If you can pay for the parts, flash-based laptops can deliver some sweet surprises. I recently spent some time with a laptop running Microsoft (MSFT) Windows XP with an Intel (INTC) Core 2 Duo processor, which Samsung sent me to demonstrate the performance of its 2.5-inch NAND flash storage drive. Though the laptop itself didn't have a slim design to take advantage of the flash, I did notice that it went about its business silently, even as I launched and shut down programs. As a longtime laptop user, I've gotten used to hearing the pesky whir of a hard drive when I switch tasks, so the peace and quiet was a weird thrill.
Those kinds of benefits have led some high-tech observers to think Apple will add flash storage to its Mac recipe sooner than later. Richard Doherty, director of research at the Envisioneering Group consulting firm, thinks Apple is likely developing a flash-based touch-screen laptop reminiscent of the iPhone, which people in the graphics and publishing industries could use to share ideas. "The multi-touch technology is too good for just a 3.5-inch phone," Doherty says. "If it's not at Macworld, I think it's something in the cards for the next year."

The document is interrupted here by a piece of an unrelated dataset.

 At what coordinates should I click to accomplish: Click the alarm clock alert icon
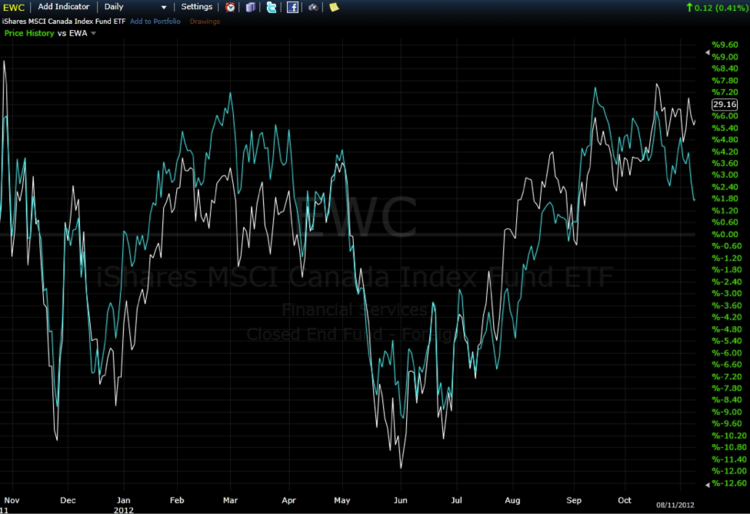[231, 7]
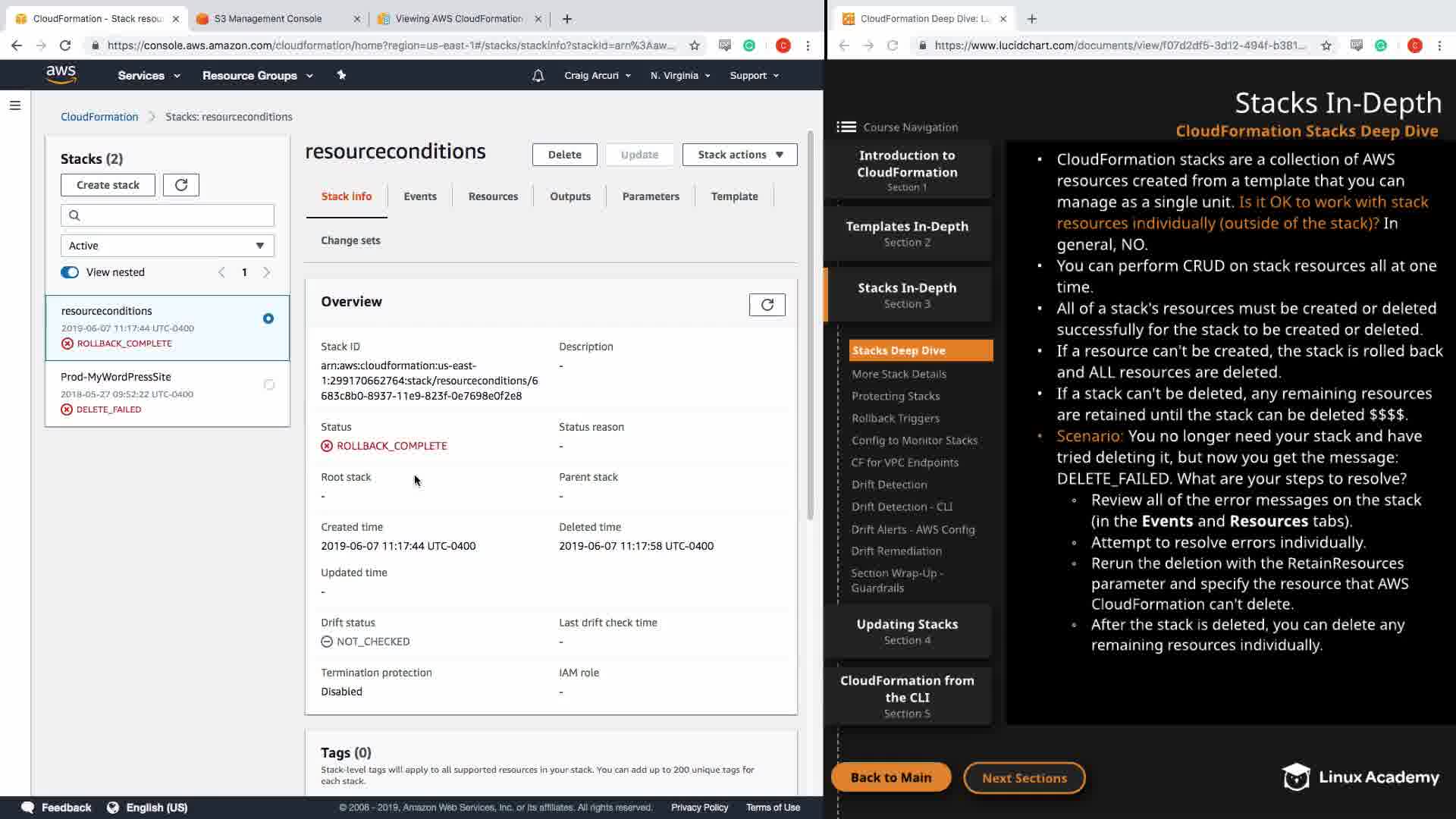Click the Delete stack button
The image size is (1456, 819).
click(564, 155)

Doherty also pointed out that because Apple controls both its hardware and its operating system, it could probably squeeze better performance out of a flash-based Mac than competitors would get out of Windows laptops. And it could be slimmer and more durable; a flash-based laptop would run significantly cooler than a machine with a hard drive, so engineers would not have to worry as much about adding design elements to help dissipate heat. If Apple doesn't want to build a laptop with an all-flash hard drive, the company could take a gradual approach as well, and employ a new breed of "hybrid drives" that use a combination of flash storage and a traditional hard drive.
Whatever the solution, Steve Jobs will need to summon heavy doses of both engineering and marketing magic to turn an inevitably pricy flash-based laptop into a must-have item. Still, those who dream of seeing one on the Macworld stage next month can take heart; for Apple fans, January is when dreams sometimes come true.